WHAT YOU NEED TO DO >> Pull out the part of the passage on the crying crowds at Kim Jong-Il's funeral that runs between "He calls this" and "are faking it.", inclusive.

Mazzarella isn’t interested in the authenticity of North Korean tears. What he questions is “why the sincerity of the North Korean crying crowds came to be seen at once as so necessary and so impossible to Western observers.” The question “do they really mean it?” itself represented “an attachment to an impasse,” “an investment in asking the question in such a way as to render it infuriatingly, tantalizingly, but also reassuringly unanswerable.”

People watch a television broadcast reporting the late North Korean leader Kim Jong-Il's funeral at the Seoul Railwat Station on December 28, 2011 in Seoul, South Korea.
People watch a television broadcast reporting the late North Korean leader Kim Jong-Il’s funeral on December 28, 2011 in Seoul, South Korea. Getty

He calls this obsession “an itch in the liberal imagination, un/pleasurably aggravated by the very act of scratching.” By liberal imagination, Mazzarella means the “set of assumptions about human nature and its relation to public life” that coalesced in the eighteenth century and still “provide a basic metric for mainstream political discourse, on both the left and right, in liberal democracies.”

Western rationales for North Koreans’ crying lined up behind the Cold War trope of brainwashing; the Orientalist “stereotype of Asian collectivism”; and the “inner skeptic” theory. This last meant that the criers were just putting on a show because they were forced to and didn’t believe it inside: “We” individuals of liberal democracies in the West have well-developed inner lives, so the supposedly faceless masses who live in Asian dictatorships are faking it.

PROVIDED DATA >>
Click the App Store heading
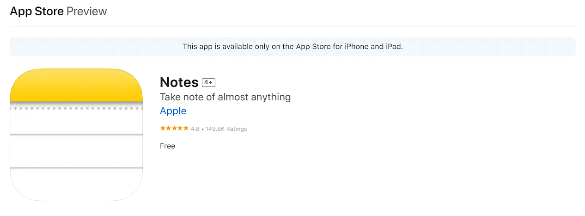37,12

CORRECT RESPONSE >>
He calls this obsession “an itch in the liberal imagination, un/pleasurably aggravated by the very act of scratching.” By liberal imagination, Mazzarella means the “set of assumptions about human nature and its relation to public life” that coalesced in the eighteenth century and still “provide a basic metric for mainstream political discourse, on both the left and right, in liberal democracies.”

Western rationales for North Koreans’ crying lined up behind the Cold War trope of brainwashing; the Orientalist “stereotype of Asian collectivism”; and the “inner skeptic” theory. This last meant that the criers were just putting on a show because they were forced to and didn’t believe it inside: “We” individuals of liberal democracies in the West have well-developed inner lives, so the supposedly faceless masses who live in Asian dictatorships are faking it.